A particular focus is on the investigation of non-invasive brain stimulation methods such as electroconvulsive therapy (ECT). ECT is one of the most effective therapeutic procedures for the treatment of severe psychiatric disorders, such as subtypes of DTD or pharmacotherapy-resistant psychoses. For ECT, the patient is placed under brief anesthesia, during which a brief seizure is triggered. Many years of use and research into the procedure have confirmed that ECT causes several neuronal processes such as increased synaptogenesis (creation of new nerve cells) through the release of neurotransmitters and nerve growth factors. Another theory lies in the possible interruption of pathological neurotransmitter patterns associated with psychiatric illnesses, which are reorganized by ECT in a similar way to a "reboot" in a PC. However, the mechanism of action of ECT has not yet been fully clarified.

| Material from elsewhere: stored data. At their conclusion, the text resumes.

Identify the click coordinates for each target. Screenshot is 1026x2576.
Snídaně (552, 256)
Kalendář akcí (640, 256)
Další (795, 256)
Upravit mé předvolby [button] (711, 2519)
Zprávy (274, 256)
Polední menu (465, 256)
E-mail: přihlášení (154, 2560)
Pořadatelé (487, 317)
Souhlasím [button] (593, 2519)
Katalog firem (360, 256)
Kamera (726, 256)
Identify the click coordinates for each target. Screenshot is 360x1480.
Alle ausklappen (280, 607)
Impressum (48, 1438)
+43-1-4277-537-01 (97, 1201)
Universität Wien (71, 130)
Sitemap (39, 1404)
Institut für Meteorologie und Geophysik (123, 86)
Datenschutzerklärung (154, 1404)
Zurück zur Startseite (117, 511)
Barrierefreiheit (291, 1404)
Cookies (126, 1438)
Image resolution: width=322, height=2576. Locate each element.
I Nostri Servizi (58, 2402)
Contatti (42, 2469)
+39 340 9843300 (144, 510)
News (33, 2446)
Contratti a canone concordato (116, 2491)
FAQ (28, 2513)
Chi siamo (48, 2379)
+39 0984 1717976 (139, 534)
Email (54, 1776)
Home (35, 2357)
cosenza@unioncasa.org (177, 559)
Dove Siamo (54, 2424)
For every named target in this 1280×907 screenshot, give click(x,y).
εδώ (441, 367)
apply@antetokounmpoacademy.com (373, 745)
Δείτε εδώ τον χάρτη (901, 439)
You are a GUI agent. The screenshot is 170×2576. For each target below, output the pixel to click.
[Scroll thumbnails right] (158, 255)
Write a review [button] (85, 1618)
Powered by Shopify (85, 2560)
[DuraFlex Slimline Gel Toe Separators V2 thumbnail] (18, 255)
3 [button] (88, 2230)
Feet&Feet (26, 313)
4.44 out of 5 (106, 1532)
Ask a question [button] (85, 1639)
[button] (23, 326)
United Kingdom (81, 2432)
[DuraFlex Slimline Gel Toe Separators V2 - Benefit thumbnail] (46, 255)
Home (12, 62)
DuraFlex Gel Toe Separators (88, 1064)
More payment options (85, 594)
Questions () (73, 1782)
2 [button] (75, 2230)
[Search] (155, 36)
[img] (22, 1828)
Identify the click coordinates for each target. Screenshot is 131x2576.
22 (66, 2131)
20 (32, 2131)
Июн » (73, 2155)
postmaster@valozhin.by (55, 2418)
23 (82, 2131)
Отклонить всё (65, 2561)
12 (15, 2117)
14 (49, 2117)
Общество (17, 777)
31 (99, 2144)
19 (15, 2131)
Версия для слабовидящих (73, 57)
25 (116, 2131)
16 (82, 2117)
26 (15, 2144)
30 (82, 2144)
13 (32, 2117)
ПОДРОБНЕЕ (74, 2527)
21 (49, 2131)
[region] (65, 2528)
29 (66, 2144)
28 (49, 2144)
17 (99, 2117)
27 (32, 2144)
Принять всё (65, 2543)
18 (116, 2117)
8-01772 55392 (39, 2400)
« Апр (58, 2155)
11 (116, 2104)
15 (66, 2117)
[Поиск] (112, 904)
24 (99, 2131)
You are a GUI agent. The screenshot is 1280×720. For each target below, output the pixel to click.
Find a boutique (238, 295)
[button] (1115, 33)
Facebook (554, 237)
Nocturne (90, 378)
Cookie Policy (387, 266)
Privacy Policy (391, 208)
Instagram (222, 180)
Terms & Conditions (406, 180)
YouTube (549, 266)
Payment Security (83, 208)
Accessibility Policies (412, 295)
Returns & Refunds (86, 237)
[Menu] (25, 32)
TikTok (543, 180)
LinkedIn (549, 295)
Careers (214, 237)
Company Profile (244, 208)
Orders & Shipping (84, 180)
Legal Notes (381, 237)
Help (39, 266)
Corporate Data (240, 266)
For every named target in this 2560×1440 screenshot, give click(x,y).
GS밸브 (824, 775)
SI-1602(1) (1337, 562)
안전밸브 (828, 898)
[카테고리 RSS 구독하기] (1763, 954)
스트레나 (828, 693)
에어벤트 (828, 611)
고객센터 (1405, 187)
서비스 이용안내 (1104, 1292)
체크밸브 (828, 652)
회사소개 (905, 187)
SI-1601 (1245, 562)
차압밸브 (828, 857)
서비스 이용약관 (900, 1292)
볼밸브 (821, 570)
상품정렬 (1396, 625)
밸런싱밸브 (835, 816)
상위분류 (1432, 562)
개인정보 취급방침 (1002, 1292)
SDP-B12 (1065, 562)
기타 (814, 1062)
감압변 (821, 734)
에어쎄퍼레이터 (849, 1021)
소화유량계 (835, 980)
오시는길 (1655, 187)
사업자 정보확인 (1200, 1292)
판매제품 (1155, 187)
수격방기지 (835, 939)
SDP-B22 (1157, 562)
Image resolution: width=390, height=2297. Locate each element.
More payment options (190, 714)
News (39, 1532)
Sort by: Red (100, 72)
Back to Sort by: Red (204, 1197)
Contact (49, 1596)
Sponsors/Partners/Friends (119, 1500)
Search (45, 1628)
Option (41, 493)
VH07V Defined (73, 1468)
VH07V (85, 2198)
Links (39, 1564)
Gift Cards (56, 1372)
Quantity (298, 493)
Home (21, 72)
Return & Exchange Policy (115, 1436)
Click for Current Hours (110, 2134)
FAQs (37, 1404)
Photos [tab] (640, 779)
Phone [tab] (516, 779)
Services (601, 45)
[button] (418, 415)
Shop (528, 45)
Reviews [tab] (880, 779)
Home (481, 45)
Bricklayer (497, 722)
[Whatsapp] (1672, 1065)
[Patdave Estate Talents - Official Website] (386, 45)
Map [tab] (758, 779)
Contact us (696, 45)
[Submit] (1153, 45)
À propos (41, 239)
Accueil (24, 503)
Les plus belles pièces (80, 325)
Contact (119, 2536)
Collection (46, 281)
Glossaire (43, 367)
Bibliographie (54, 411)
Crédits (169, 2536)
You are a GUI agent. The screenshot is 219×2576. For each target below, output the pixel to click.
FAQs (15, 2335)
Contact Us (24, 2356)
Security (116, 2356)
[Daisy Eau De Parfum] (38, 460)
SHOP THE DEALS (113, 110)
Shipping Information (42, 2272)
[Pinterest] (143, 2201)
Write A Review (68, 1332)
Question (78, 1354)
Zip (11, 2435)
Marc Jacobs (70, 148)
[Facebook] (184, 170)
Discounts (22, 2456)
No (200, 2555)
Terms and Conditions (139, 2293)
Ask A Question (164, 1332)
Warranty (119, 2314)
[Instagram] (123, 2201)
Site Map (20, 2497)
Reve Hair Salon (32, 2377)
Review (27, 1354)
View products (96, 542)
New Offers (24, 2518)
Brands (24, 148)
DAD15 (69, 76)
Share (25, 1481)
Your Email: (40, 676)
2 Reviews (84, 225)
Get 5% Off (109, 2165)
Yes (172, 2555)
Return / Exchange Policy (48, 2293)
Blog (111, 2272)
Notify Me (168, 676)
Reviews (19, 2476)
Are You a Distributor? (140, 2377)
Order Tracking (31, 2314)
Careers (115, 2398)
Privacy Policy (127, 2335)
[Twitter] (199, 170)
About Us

Other non-invasive brain stimulation methods are transcranial direct current stimulation (tDCS) and transcranial alternating current stimulation (tACS). The transcranial application of low currents can be used to specifically influence neuronal excitability (tDCS) or the oscillatory dynamics of nerve cell clusters (tACS). These brain stimulation methods enable the non-invasive testing of hypotheses regarding the relevance of cortical brain regions and specific oscillatory patterns for cognitive processing. In addition, research is currently being conducted into the extent to which dysfunctional neuronal networks in psychiatric disorders such as schizophrenia can be positively influenced by transcranial current stimulation.
Overarching goals
The overarching goal of our research group is to develop biomarkers for the subtyping of patients with severe affective disorders in order to enable personalized therapy. A main focus of the research group is the investigation of non-invasive brain stimulation methods such as electroconvulsive therapy.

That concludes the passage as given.